*** Begin section ***

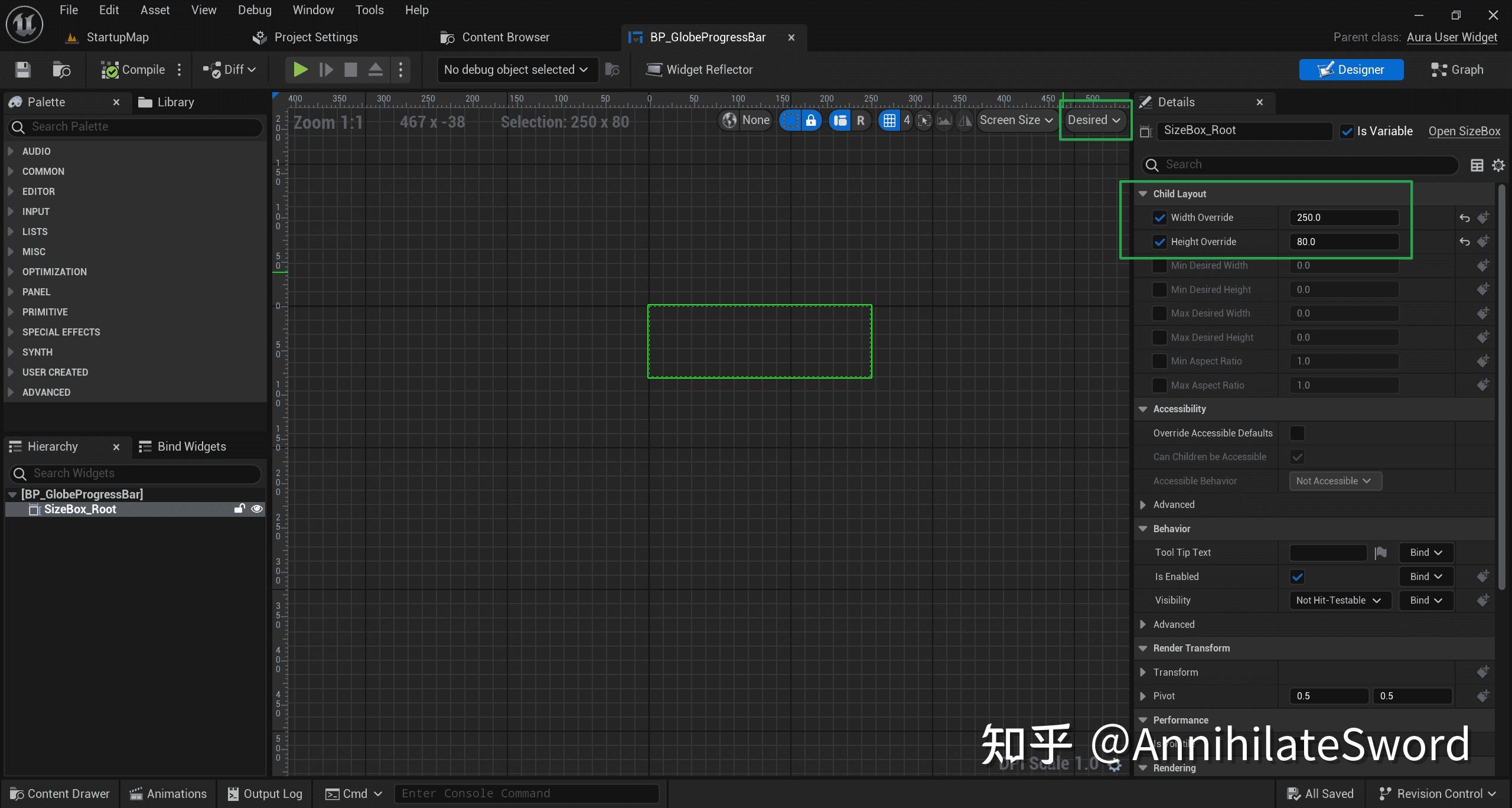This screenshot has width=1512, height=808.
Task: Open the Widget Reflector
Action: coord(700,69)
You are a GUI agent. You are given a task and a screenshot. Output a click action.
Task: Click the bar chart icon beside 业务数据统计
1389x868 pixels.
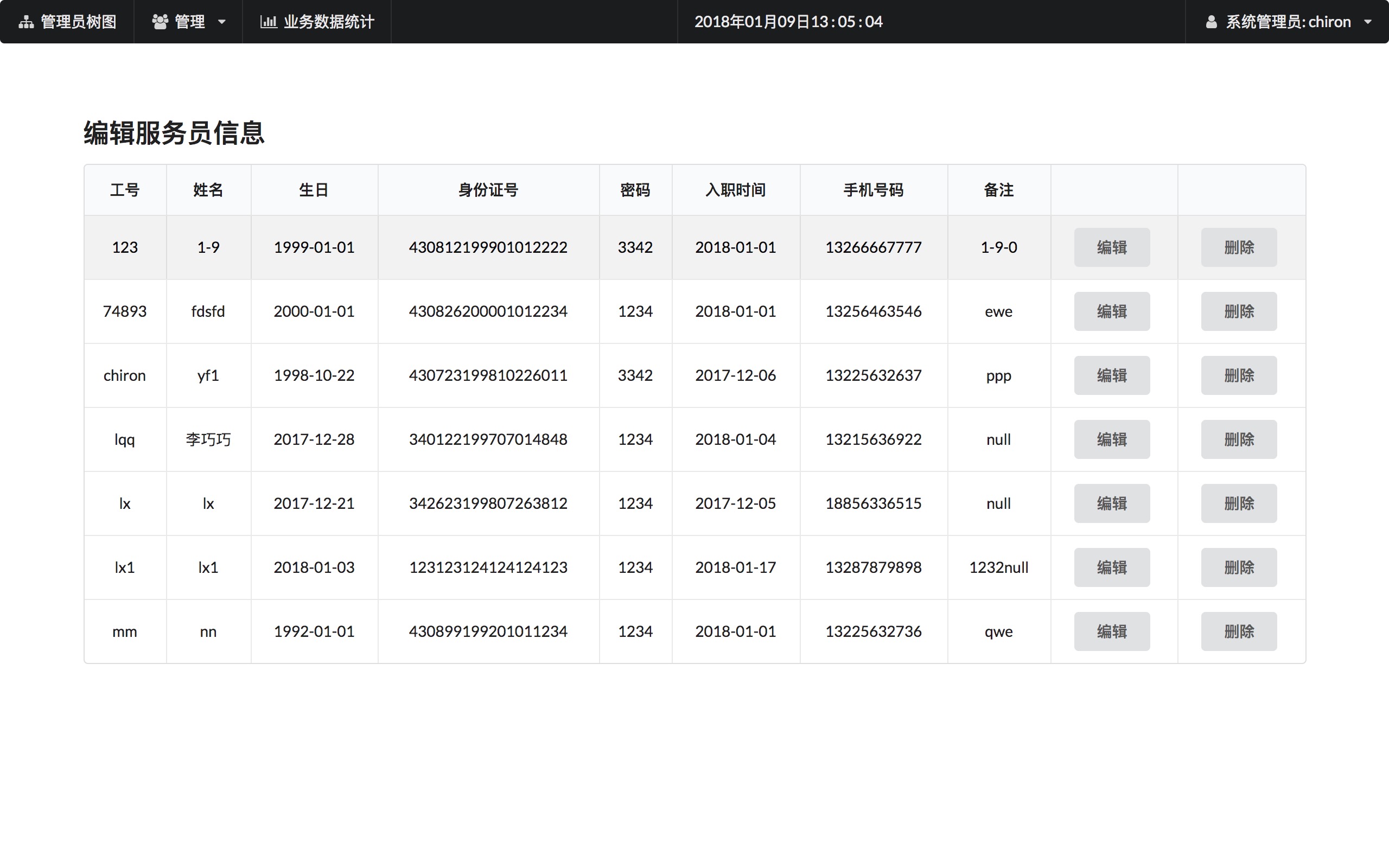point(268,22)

*** End section ***

No pictures belong in the output. Restate word for word only the lines from the one containing "You are a GUI" to the end of the entries above.

RESULT:
You are a GUI agent. You are given a task and a screenshot. Output a click action.
Task: Click the bar chart icon beside 业务数据统计
1389x868 pixels.
point(268,22)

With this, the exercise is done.